From: "Lukas Wagner" <l.wagner@proxmox.com>
To: "Proxmox VE development discussion" <pve-devel@lists.proxmox.com>,
"Aaron Lauterer" <a.lauterer@proxmox.com>
Subject: Re: [pve-devel] [PATCH many v4 00/31] Expand and migrate RRD data and add/change summary graphs
Date: Tue, 29 Jul 2025 14:19:16 +0200 [thread overview]
Message-ID: <DBOJ7YLX5AL1.3M8J791J4K9J4@proxmox.com> (raw)

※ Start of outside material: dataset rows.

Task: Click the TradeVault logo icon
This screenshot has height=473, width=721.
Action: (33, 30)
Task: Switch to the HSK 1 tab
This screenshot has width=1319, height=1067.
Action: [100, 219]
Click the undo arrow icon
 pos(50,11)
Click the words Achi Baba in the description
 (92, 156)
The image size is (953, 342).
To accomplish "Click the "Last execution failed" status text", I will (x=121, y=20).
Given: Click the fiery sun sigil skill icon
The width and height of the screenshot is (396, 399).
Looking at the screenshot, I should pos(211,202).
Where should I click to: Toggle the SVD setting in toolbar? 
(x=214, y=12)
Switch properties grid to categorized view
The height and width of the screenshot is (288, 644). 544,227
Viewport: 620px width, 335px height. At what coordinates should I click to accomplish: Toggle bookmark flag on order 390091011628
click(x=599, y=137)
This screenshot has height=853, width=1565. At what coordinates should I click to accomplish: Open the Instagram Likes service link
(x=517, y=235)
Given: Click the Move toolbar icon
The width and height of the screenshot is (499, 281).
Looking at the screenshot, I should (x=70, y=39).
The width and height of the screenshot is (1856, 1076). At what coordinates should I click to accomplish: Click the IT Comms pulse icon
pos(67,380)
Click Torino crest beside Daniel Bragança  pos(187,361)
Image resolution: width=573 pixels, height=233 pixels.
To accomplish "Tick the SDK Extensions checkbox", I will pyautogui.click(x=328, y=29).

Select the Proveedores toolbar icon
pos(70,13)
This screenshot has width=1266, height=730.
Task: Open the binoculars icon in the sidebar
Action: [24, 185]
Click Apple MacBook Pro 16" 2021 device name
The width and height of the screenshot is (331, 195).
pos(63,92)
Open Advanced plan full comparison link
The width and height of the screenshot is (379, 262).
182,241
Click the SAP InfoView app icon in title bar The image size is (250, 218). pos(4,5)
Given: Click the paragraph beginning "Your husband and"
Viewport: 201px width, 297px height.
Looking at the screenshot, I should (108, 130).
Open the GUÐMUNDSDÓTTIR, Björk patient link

In-Reply-To: <20250726010626.1496866-1-a.lauterer@proxmox.com>
On Sat Jul 26, 2025 at 3:05 AM CEST, Aaron Lauterer wrote:
> This patch series does a few things. It expands the RRD format for nodes and
> VMs. For all types (nodes, VMs, storage) we adjust the aggregation to align
> them with the way they are done on the Backup Server. Therefore, we have new
> RRD defitions for all 3 types.
>
> New values are added for nodes and VMs. In particular:
>
> Nodes:
> * memfree
> * arcsize
> * pressures:
> * cpu some
> * io some
> * io full
> * mem some
> * mem full
>
> VMs:
> * memhost (memory consumption of all processes in the guests cgroup, host view)
> * pressures:
> * cpu some
> * cpu full
> * io some
> * io full
> * mem some
> * mem full
>
> The change in RRD columns and aggregation means, that we need new RRD files. To
> not lose old RRD data, we need to migrate the old RRD files to the ones with
> the new schema. Some initial performance tests showed that migrating 10k VM
> RRD files took ~2m40s single threaded. This is way to long to do it within the
> pmxcfs itself. Therefore this will be a dedicated step:
> The new `proxmox-rrd-migration-tool` migrates the RRD files to the new location
> and aggregation schemas. It is run automatically by the postinst script of the
> pve-manager.
>
> This also means, that we need to handle the situation of new and old RRD
> files and formats. Therefore we introduce new keys by which the metrics
> are broadcast in a cluster. Up until now (pre PVE9), it is in the format of
> 'pve2-{type}/{resource id}'.
> Having the version number this early in the string makes it tough to match
> against newer ones, especially in the C code of the pmxcfs. To make it easier
> in the future, we change the key format to 'pve-{type}-{version}/{resource id}'.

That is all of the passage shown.